__AIM OF THE TASK__
Rewrite everything in the listing from the line containing "Given: Click the globe public audience icon" down through the end, replacing "arrow" with "button" and leaving all else unchanged. Leave the pictures out.

__LISTED ENTRIES__
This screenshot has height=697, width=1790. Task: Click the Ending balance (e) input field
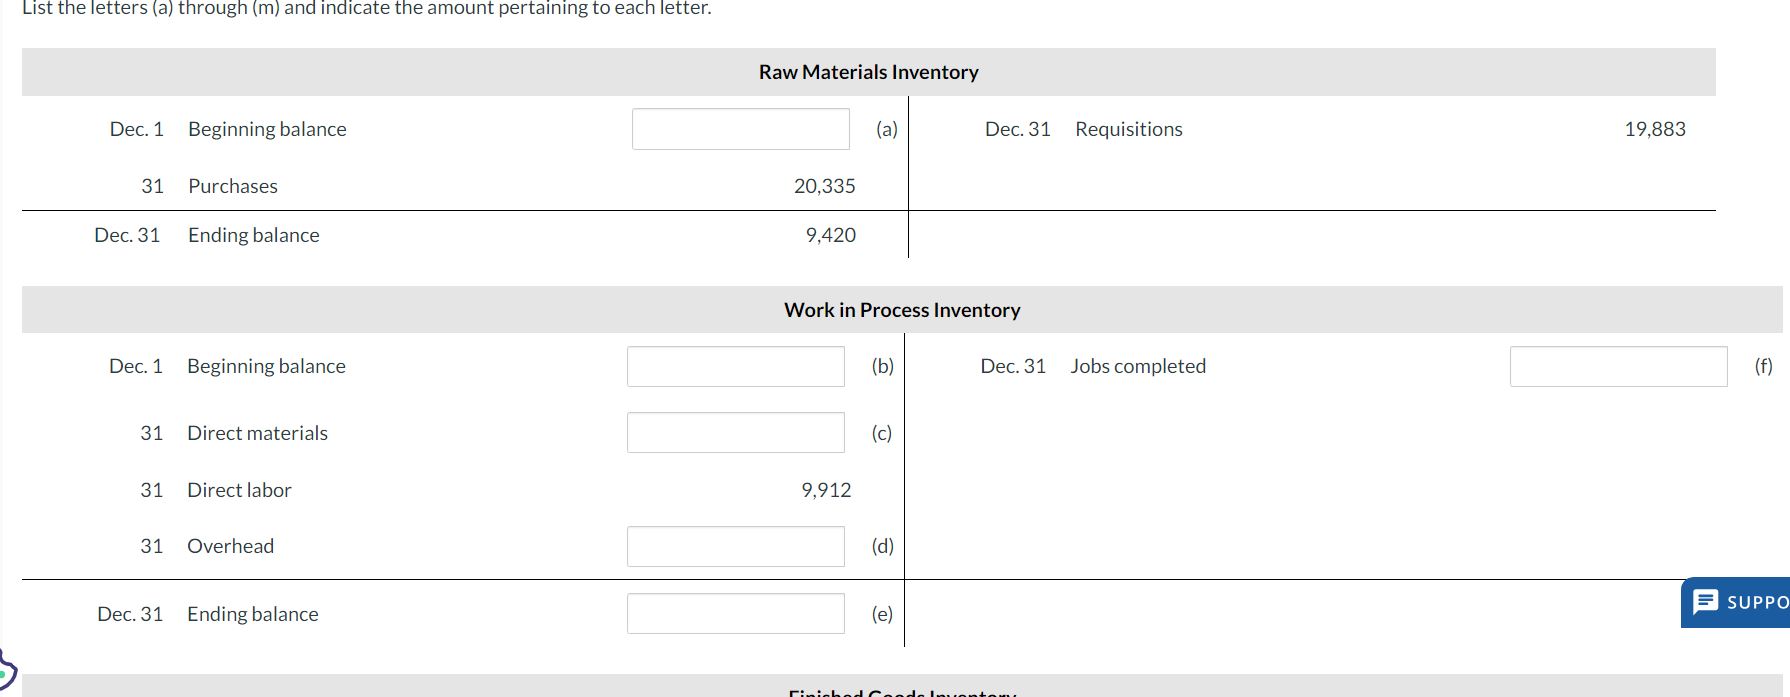[735, 613]
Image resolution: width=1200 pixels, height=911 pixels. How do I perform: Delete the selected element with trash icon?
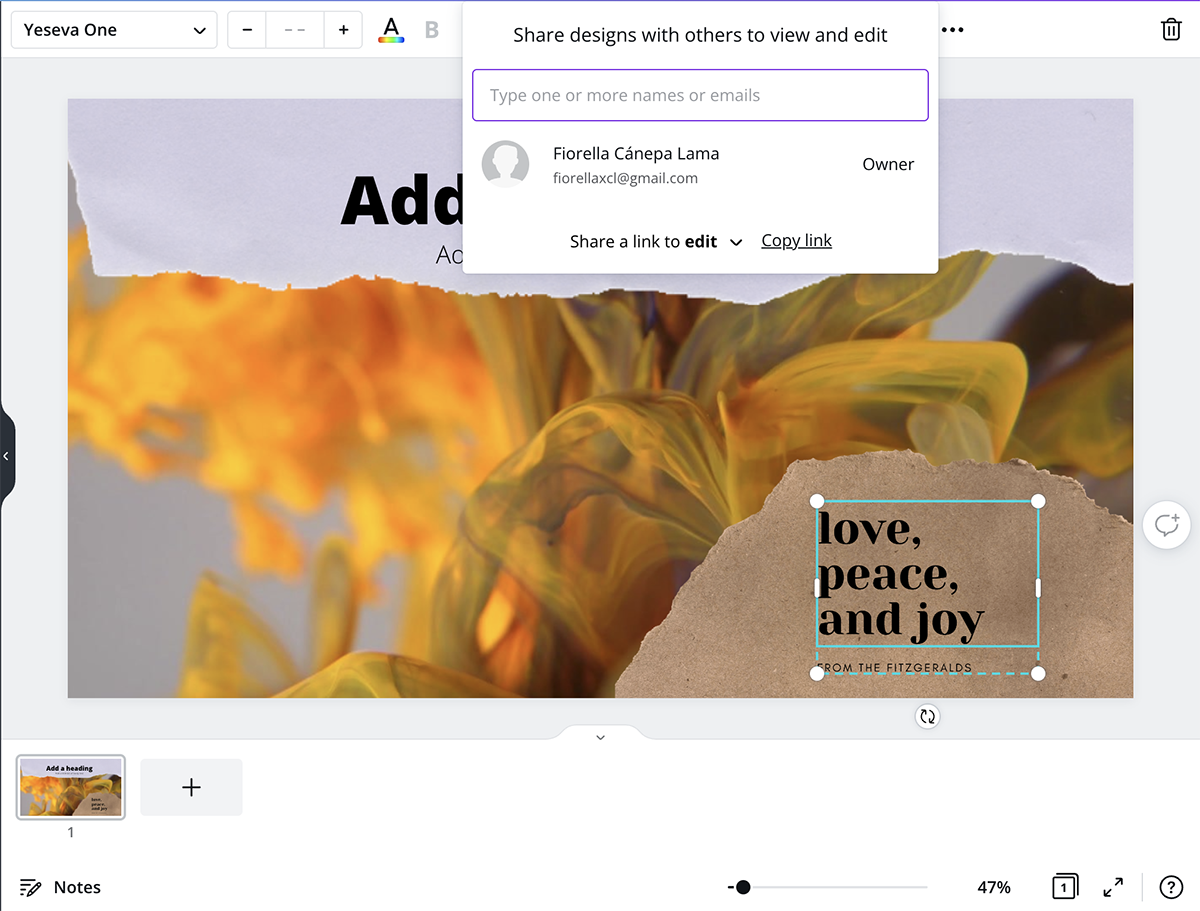(x=1171, y=29)
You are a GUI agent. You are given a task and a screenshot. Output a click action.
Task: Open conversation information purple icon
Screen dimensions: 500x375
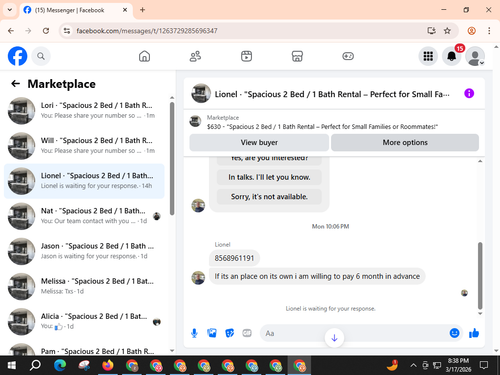tap(469, 93)
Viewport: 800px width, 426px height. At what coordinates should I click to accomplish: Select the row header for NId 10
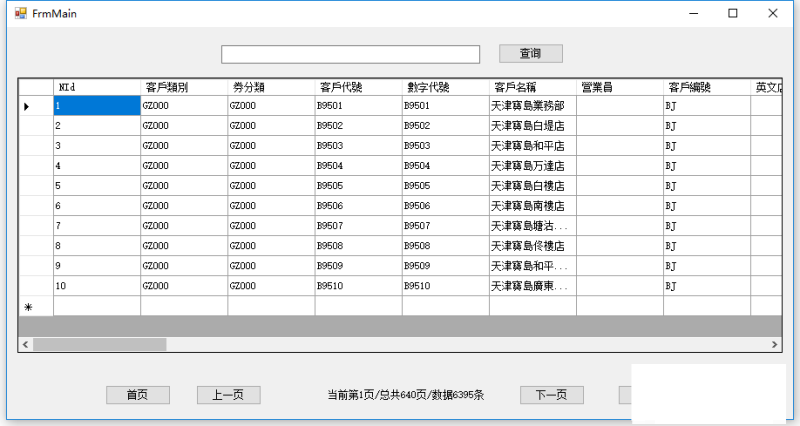tap(36, 286)
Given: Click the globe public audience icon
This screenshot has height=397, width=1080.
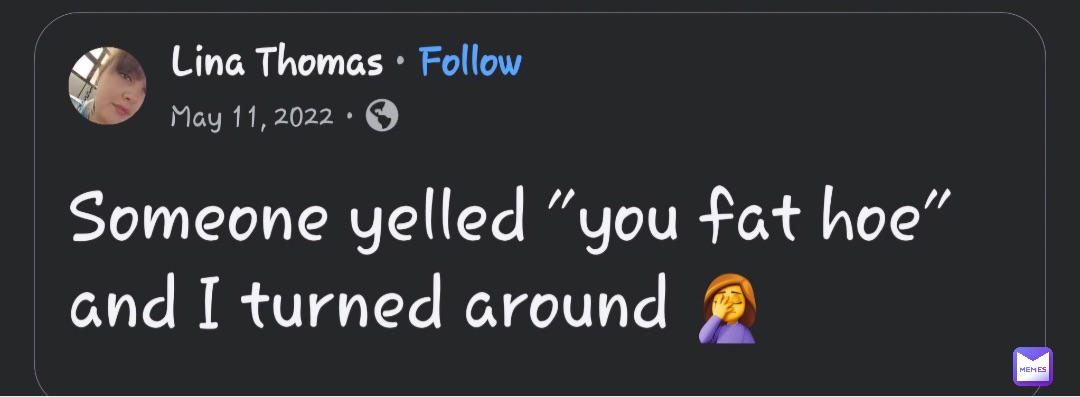Looking at the screenshot, I should click(x=382, y=116).
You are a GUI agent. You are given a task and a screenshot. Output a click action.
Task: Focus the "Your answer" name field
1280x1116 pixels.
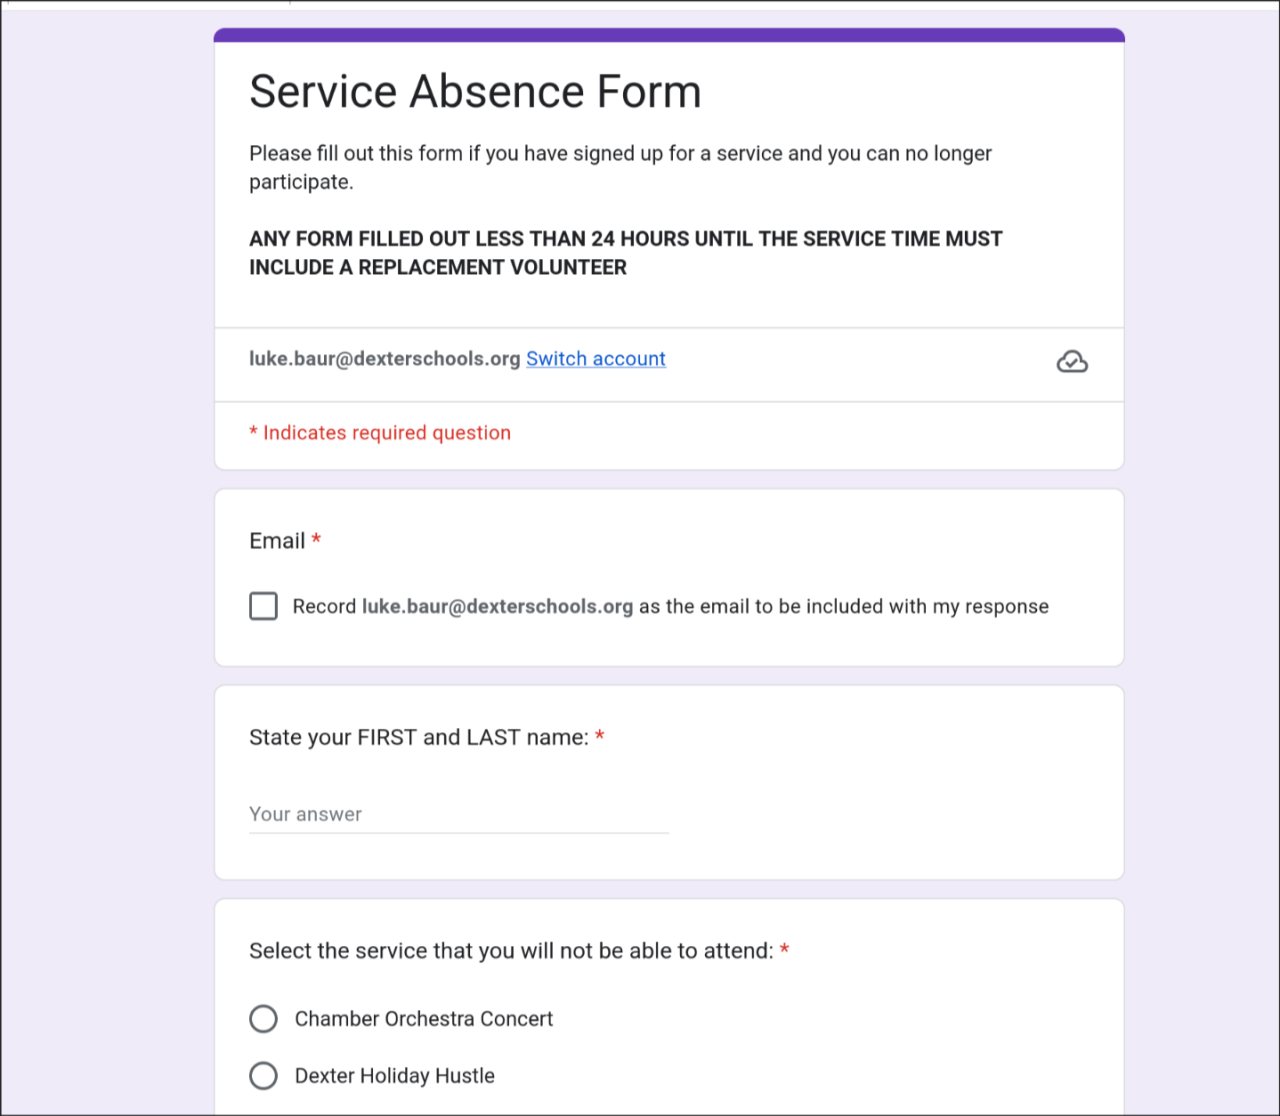coord(458,814)
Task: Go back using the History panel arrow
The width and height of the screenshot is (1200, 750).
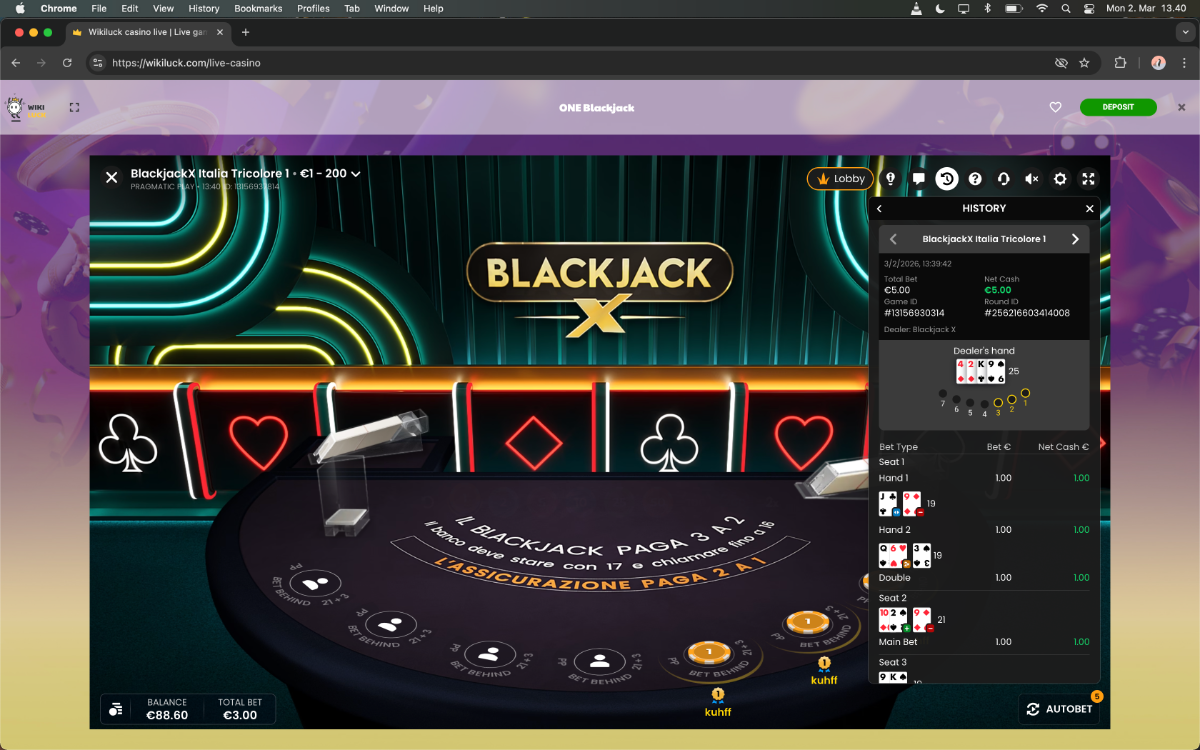Action: click(880, 209)
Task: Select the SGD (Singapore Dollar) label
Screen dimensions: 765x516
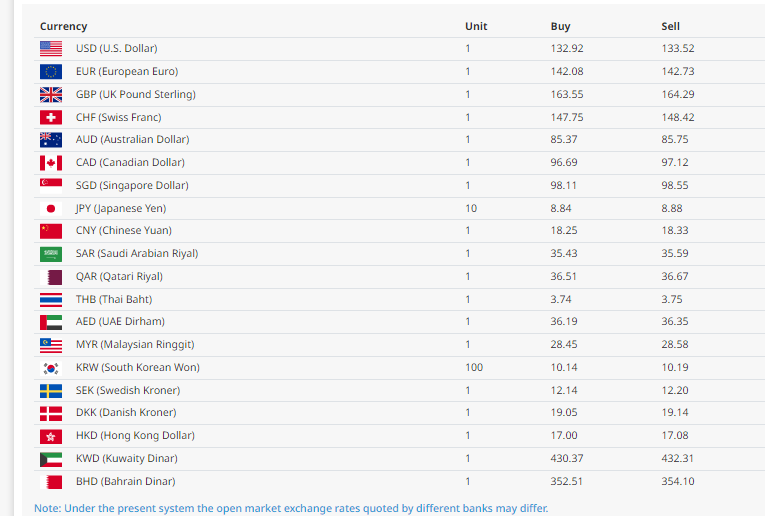Action: click(x=131, y=185)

__TASK RESPONSE__
Given: Click the globe public audience icon
This screenshot has height=397, width=1080.
Looking at the screenshot, I should click(x=382, y=116).
You are a GUI agent. You are given a task and a screenshot. Output a click action.
Task: Focus the "Your answer" name field
1280x1116 pixels.
coord(458,814)
Task: Go back using the History panel button
The width and height of the screenshot is (1200, 750).
Action: click(880, 209)
Task: Select the SGD (Singapore Dollar) label
Screen dimensions: 765x516
Action: click(x=131, y=185)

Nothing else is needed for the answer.